Second: Tollen’s (Silver Mirror) Test

• It depends on the fact that aldehydes can be oxidized into their corresponding carboxylic acids, while ketones cannot. 
• This test is named after the name of the used reagent, Tollens’ reagent. Tollens’ reagent is a colorless basic aqueous solution composed of silver ions linked to ammonia [Ag(NH3)2+]. It is prepared through two steps:

Step 1: Preparation of Silver Oxide (Ag2O)

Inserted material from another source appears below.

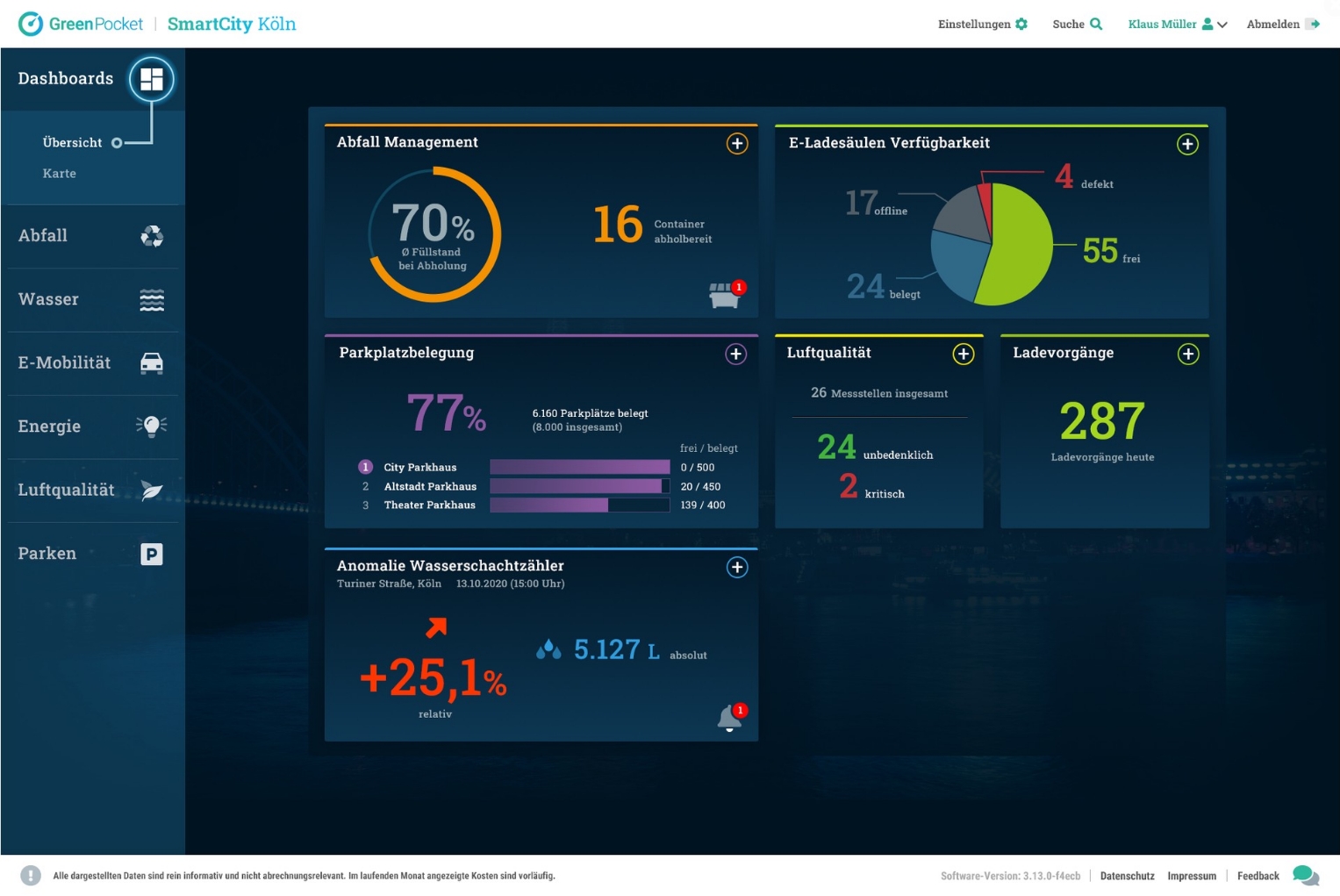The width and height of the screenshot is (1340, 896).
Task: Open the Feedback chat bubble icon
Action: coord(1305,875)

AgNO3 + NaOH → AgOH + HNO3

2AgOH → Ag2O↓ + H2O

Step 2: Preparation of Tollen’s reagent

Ag2O + 4 NH3 + H2O → 2Ag(NH3)+2 + 2OH-

• In this test, Tollen’s reagent differentiates between aldehydes and ketones since it is able to oxidize aldehydes only to their corresponding carboxylic acid. 
• During the reaction, the silver ins are reduced to precipitate as metallic silver (Ag0) forming a mirror at the bottom of the test tube as shown in figure 1 in the left-hand side tube. 
• On the other hand, no reaction proceeds in the case of ketones ending up with a negative test result as shown in Figure 1 in the right-hand side tube.

Third: Schiff’s Test 

• Schiff’s reagent is prepared by mixing concentrated hydrochloric acid, sodium bisulfite, and triphenylmethane dye together. Schiff’s reagent itself has no color. 
• However, it reacts with an aldehyde in the presence of sulfurous acid giving a complex with red brick color.
• Schiff’s reagent (Colorless) Complex with an aldehyde (Brick red Color).
• On the other hand, ketone gives a negative result in this test as it cannot form a complex with the reagent.

 Forth: Fehling Test: 

• Fehling test is used to detect reducing sugars so it is used to differentiate between aldehydes and ketones. Using the Fehling test, aldehydes give positive results (reddish-brown precipitate), while ketone does not.
• Fehling reagent is composed of two solutions; Fehling A and Fehling B. Fehling A is an aqueous copper sulfate solution (CuSO4), while Fehling B is an alkaline aqueous solution of sodium potassium tartrate (Rochelle salt). Rochelle salt acts as a chelating agent. 
• Fehling A and Fehling B are mixed in equal amounts prior to being used to differentiate between aldehydes and ketones.
•  Fehling test gives a positive result with an aldehyde, while a negative result with a ketone. 
• Upon heating the aldehyde is oxidized, its corresponding carboxylic acid, while cupric oxide (CuO) is reduced to cuprous oxide (Cu2O) which is a reddish-brown precipitate.